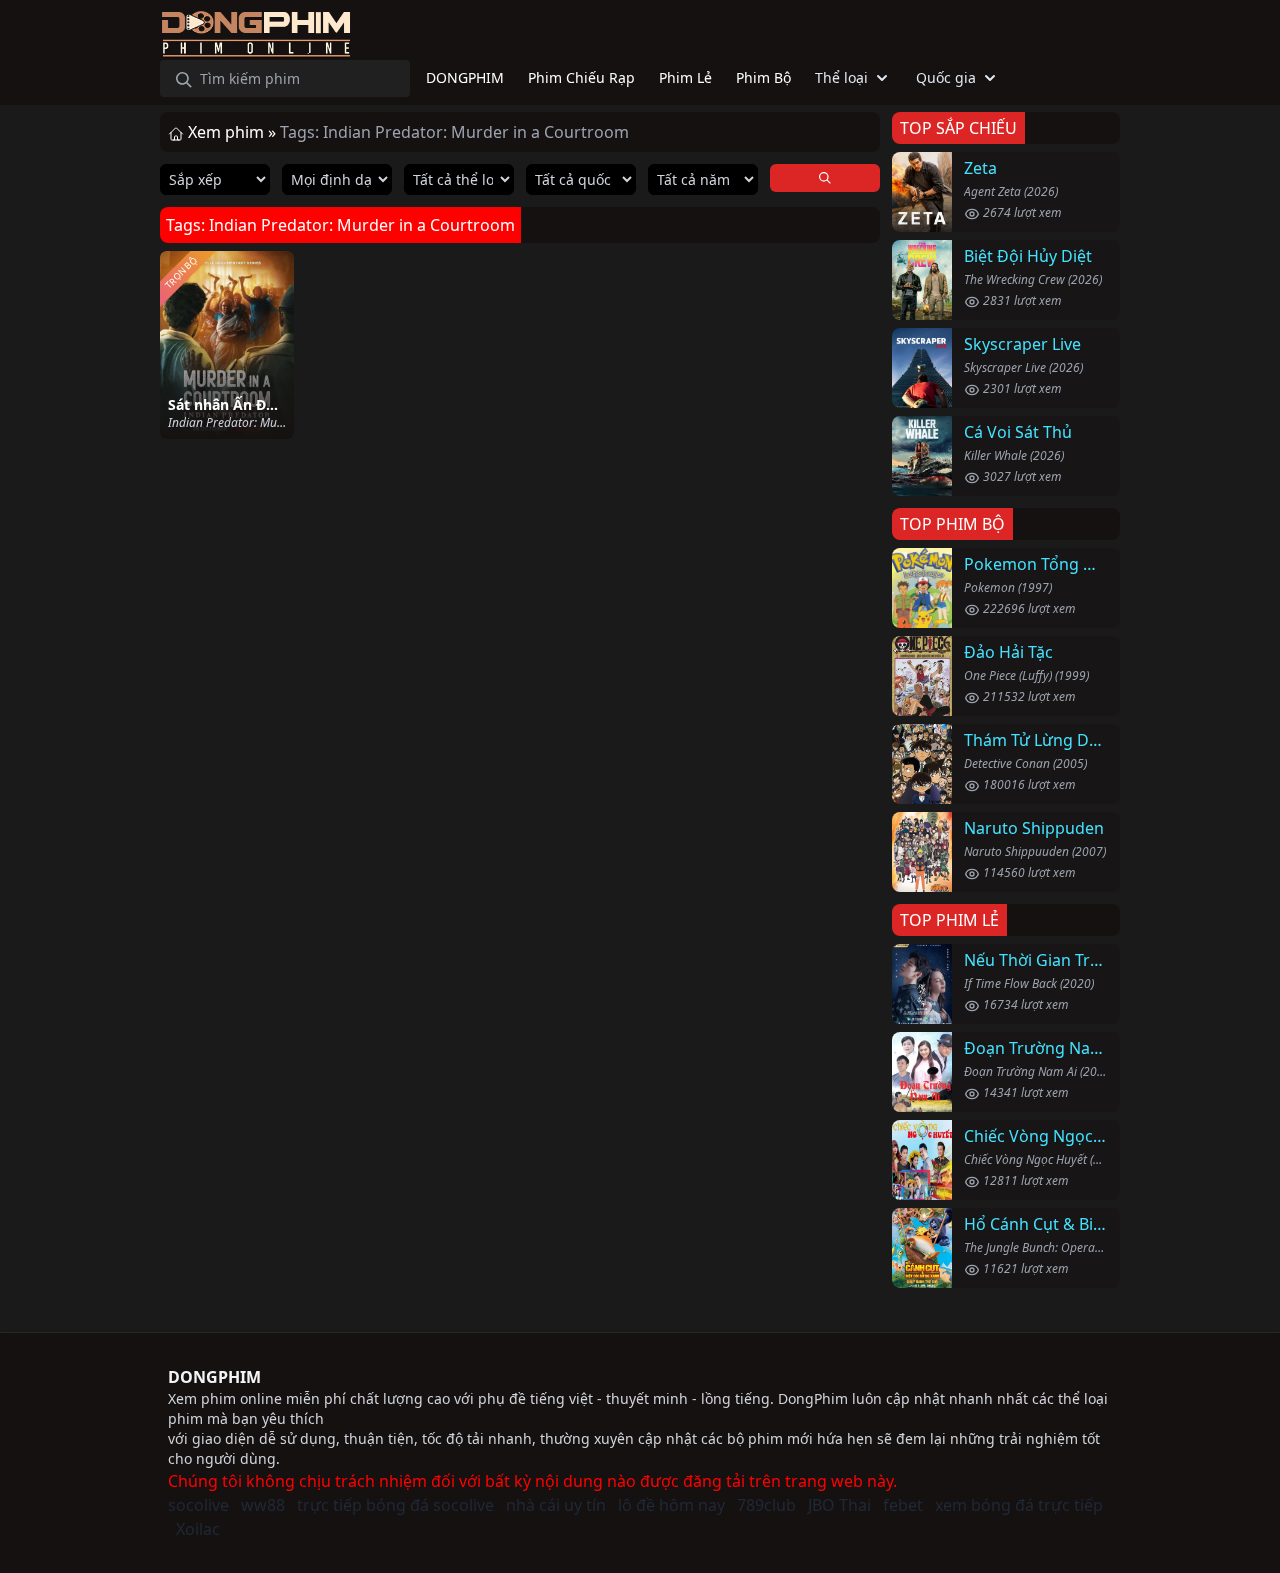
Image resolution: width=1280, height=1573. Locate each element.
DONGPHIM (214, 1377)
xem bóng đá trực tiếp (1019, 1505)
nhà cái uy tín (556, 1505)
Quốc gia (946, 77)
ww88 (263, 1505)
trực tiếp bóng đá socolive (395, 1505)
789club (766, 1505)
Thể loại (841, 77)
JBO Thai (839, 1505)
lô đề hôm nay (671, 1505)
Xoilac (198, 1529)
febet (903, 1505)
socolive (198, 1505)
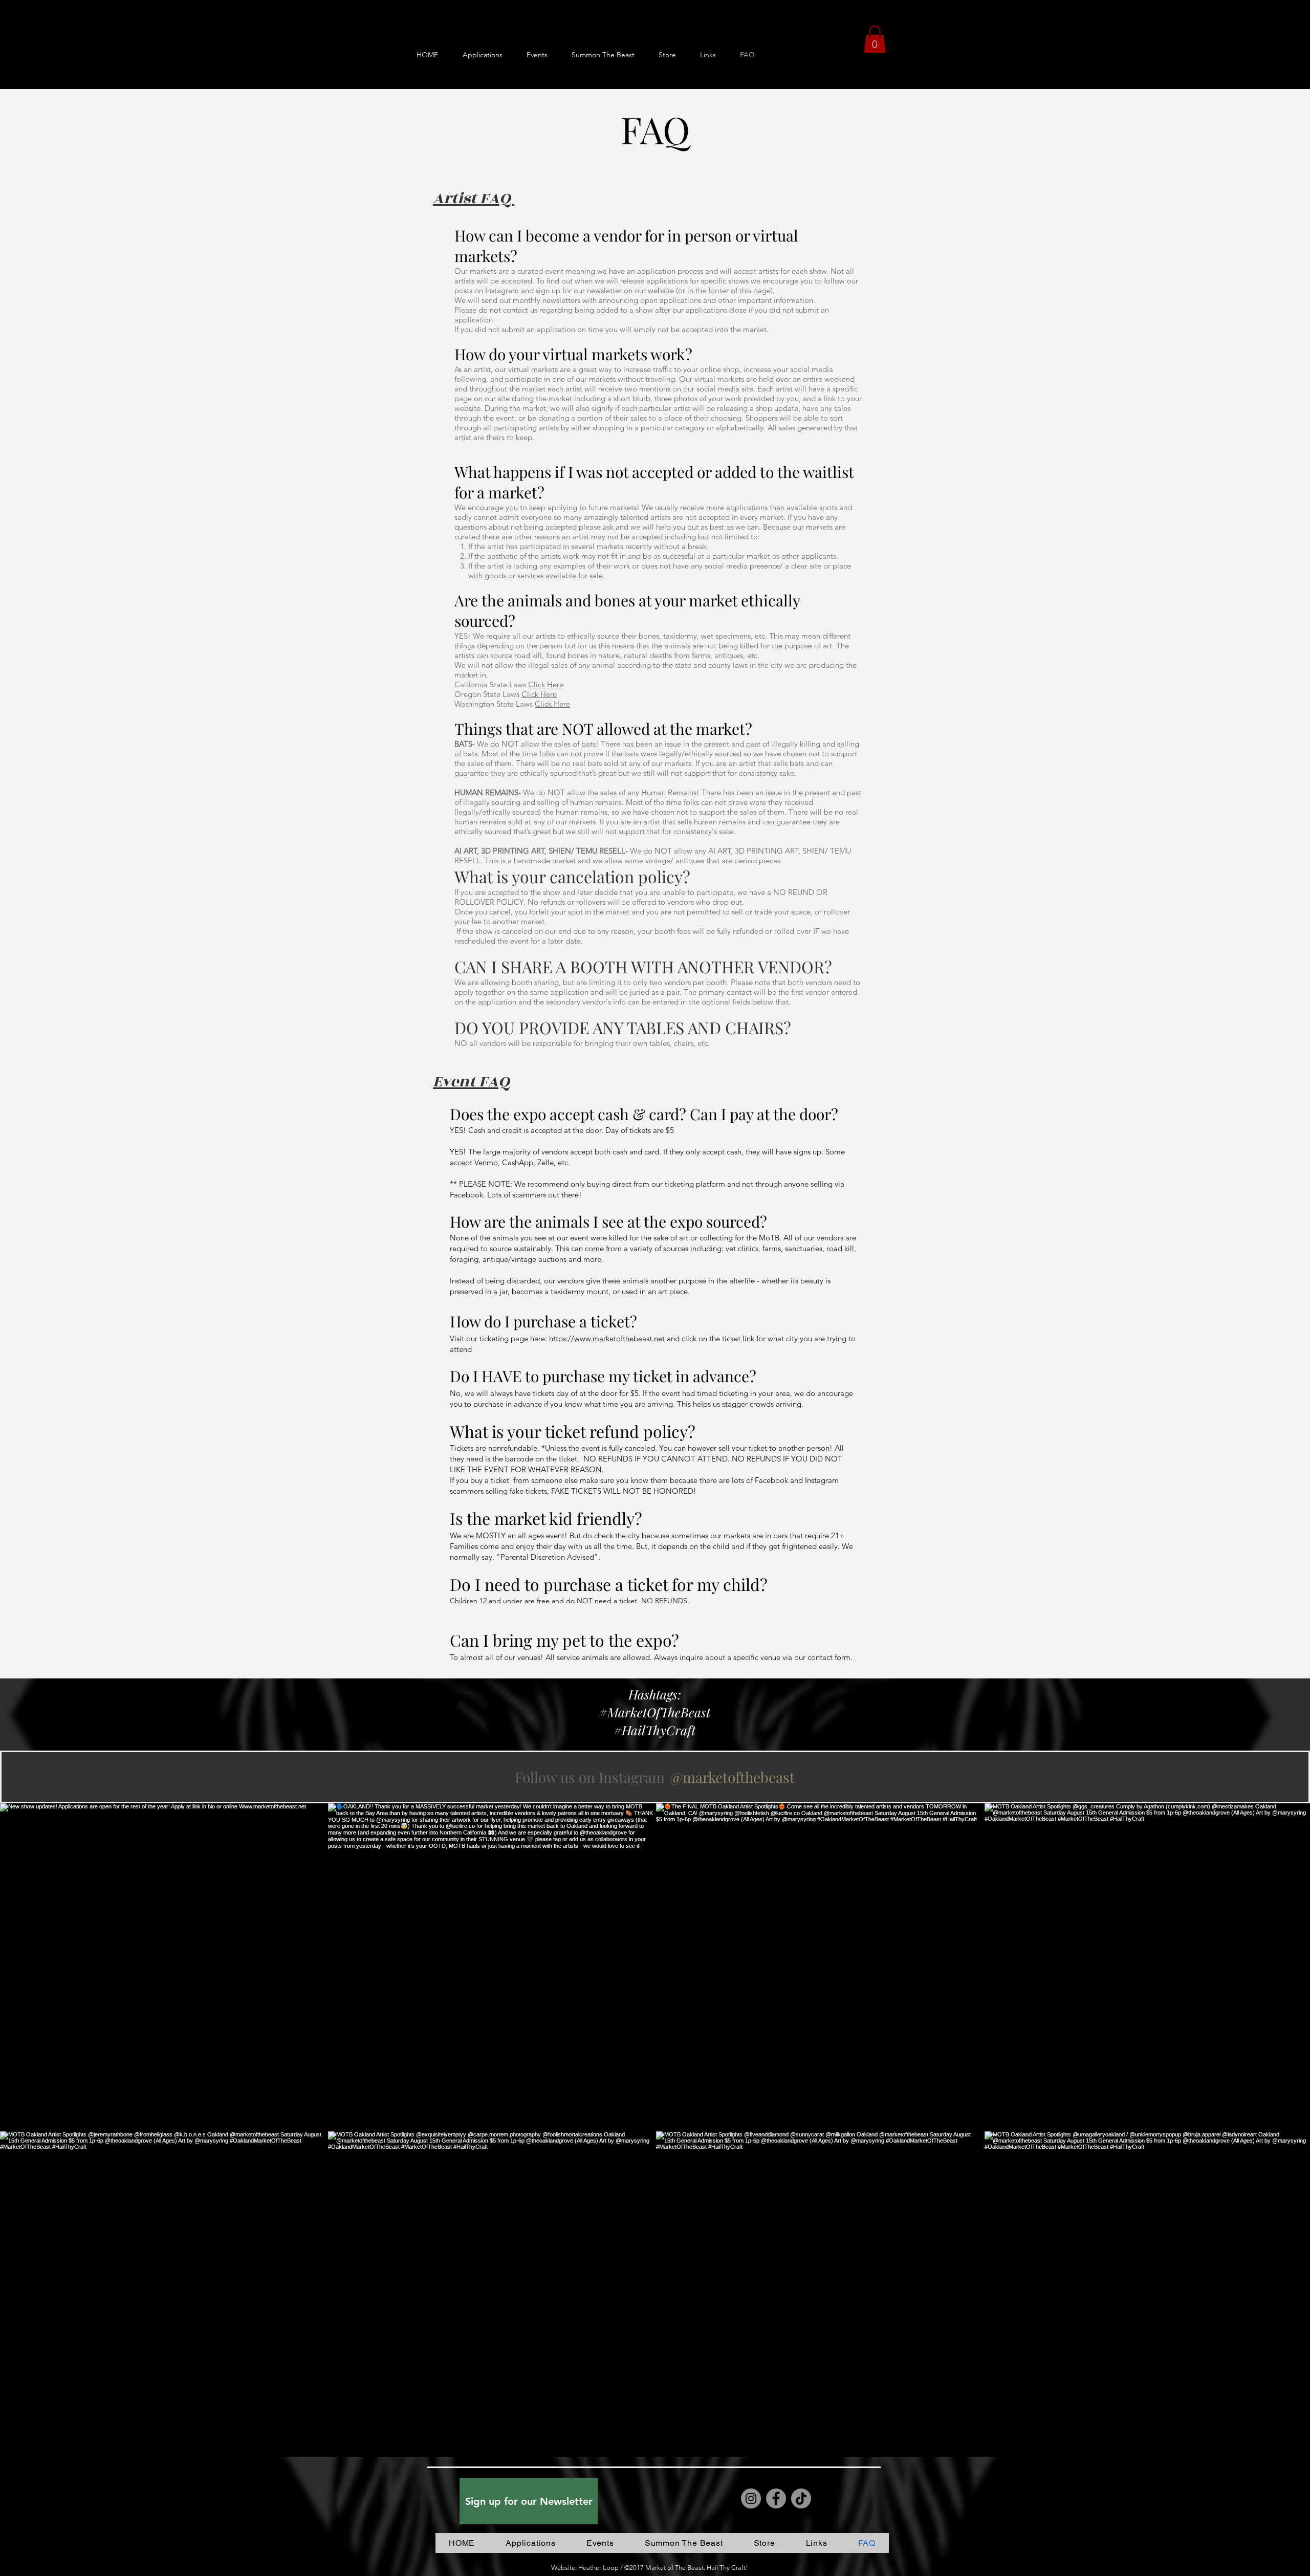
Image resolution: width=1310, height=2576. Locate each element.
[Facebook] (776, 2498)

· · · · · · ·

■ **WORK ORDER**
Give back the full data exactly as it reads, but drop the pictures.

■ **ANSWER TO THIS TASK**
Image resolution: width=1280, height=1573. Locate each element.
DONGPHIM (214, 1377)
xem bóng đá trực tiếp (1019, 1505)
nhà cái uy tín (556, 1505)
Quốc gia (946, 77)
ww88 (263, 1505)
trực tiếp bóng đá socolive (395, 1505)
789club (766, 1505)
Thể loại (841, 77)
JBO Thai (839, 1505)
lô đề hôm nay (671, 1505)
Xoilac (198, 1529)
febet (903, 1505)
socolive (198, 1505)
Image resolution: width=1310, height=2576. Locate each element.
[Facebook] (776, 2498)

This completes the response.